• Action item
Would you print only the lines running from the one with "622x316 pixels." to the final line of the data below, word for word and without pictures?

• Dataset
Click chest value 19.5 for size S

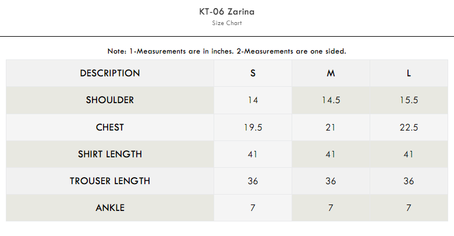click(x=253, y=128)
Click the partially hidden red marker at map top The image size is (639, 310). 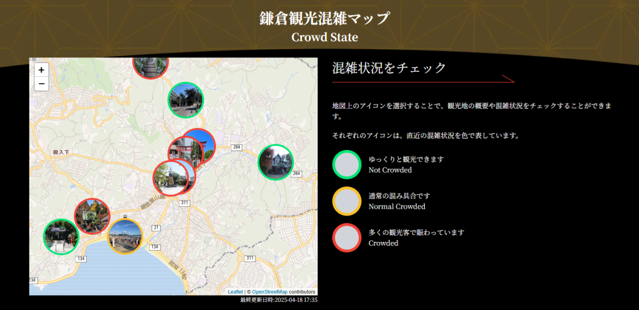click(x=150, y=65)

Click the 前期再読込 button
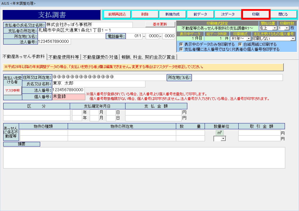[117, 14]
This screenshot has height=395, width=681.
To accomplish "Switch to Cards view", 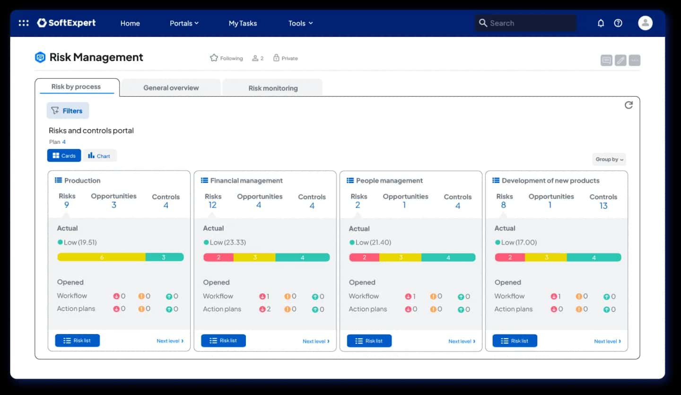I will 64,156.
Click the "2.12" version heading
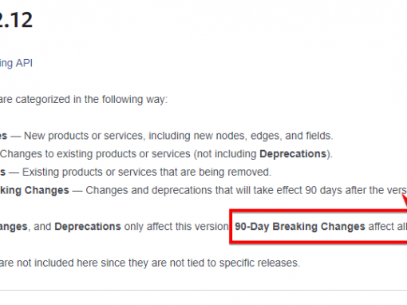 pyautogui.click(x=16, y=20)
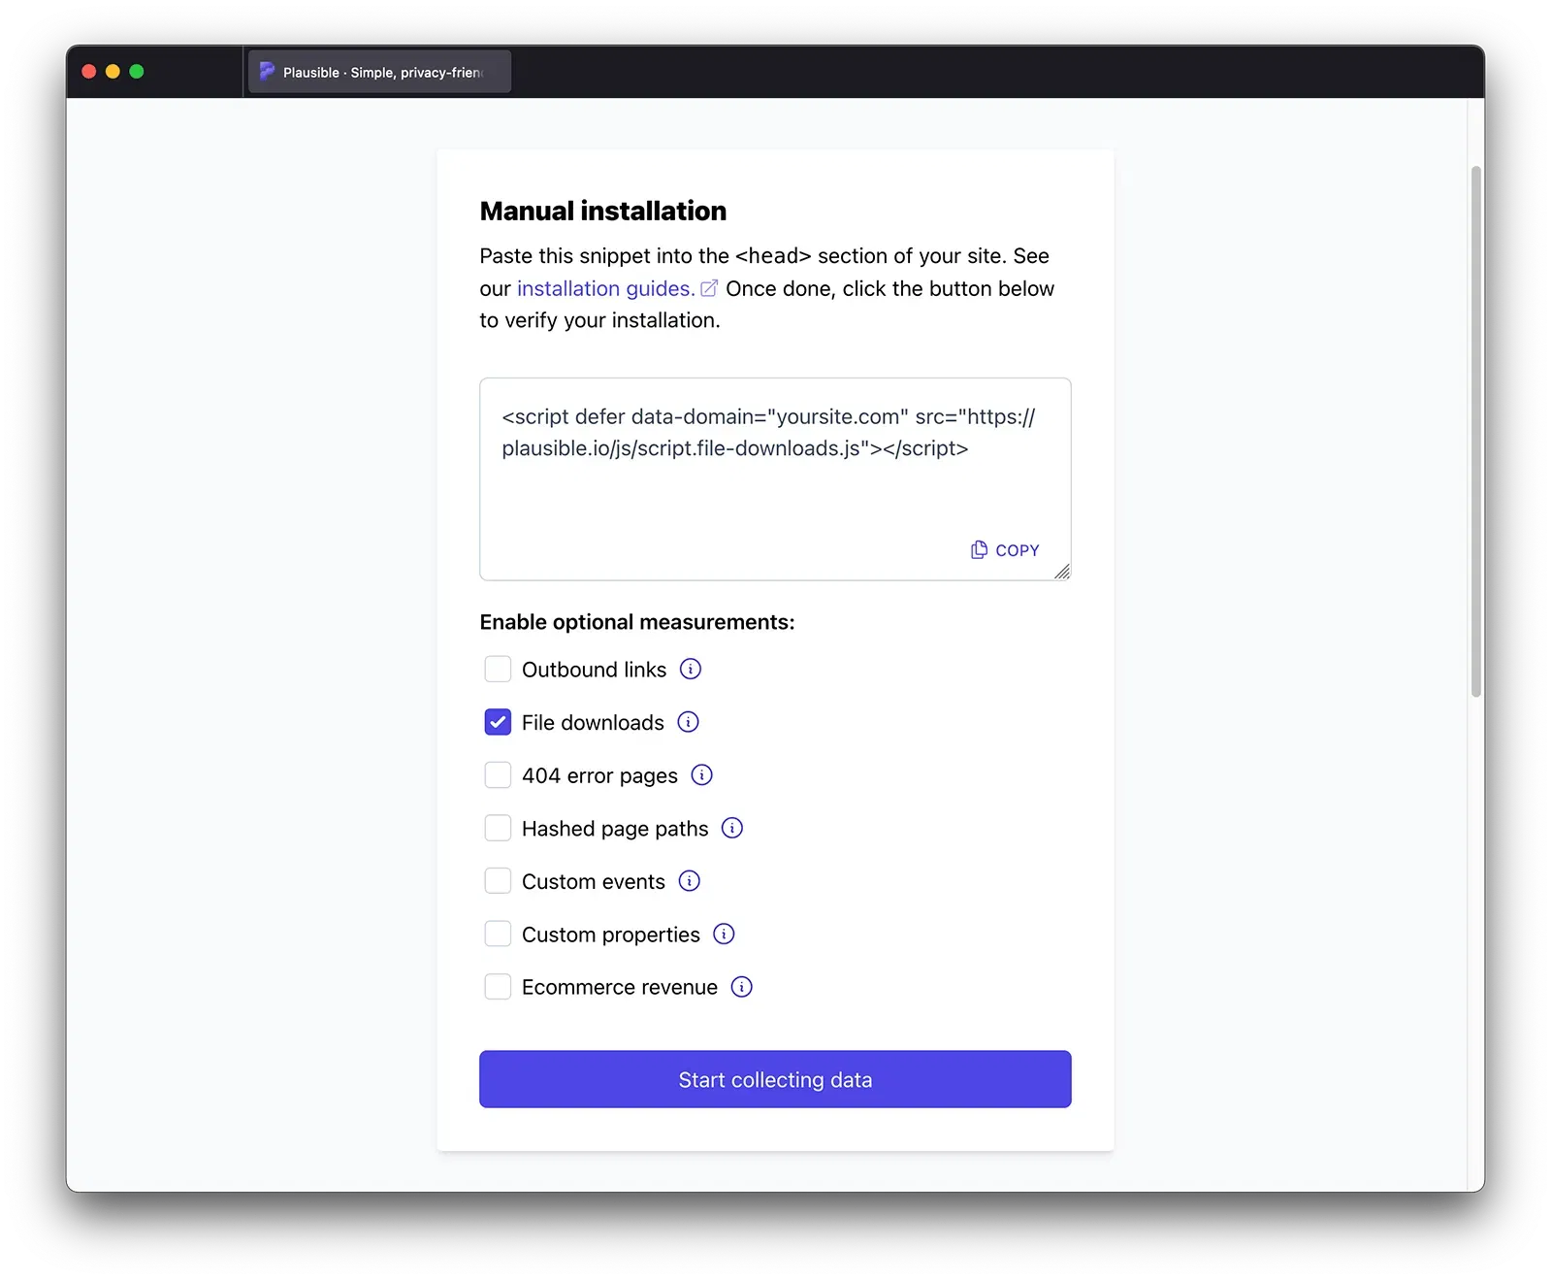Click the Plausible favicon in the browser tab
The width and height of the screenshot is (1552, 1280).
click(x=267, y=71)
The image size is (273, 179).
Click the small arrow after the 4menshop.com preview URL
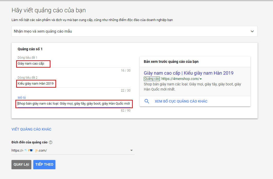(201, 79)
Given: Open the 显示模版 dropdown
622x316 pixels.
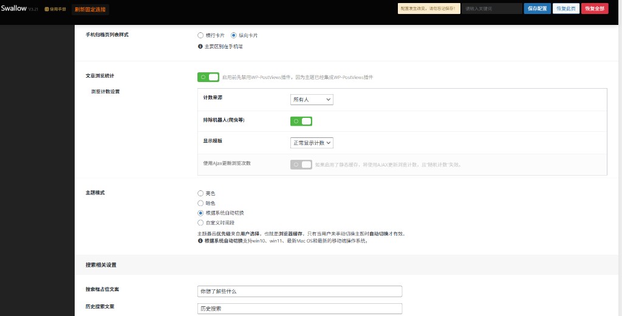Looking at the screenshot, I should click(312, 143).
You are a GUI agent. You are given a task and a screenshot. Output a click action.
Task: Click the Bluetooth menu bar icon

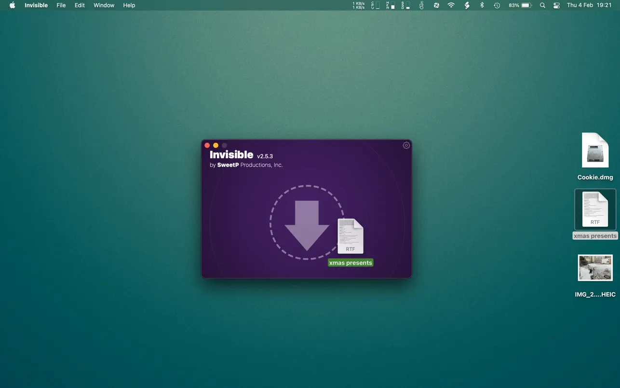tap(482, 5)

• Finished task
622x316 pixels.
Looking at the screenshot, I should click(312, 143).
You are a GUI agent. You are given a task and a screenshot. Output a click action.
Task: Click the Bluetooth menu bar icon

tap(482, 5)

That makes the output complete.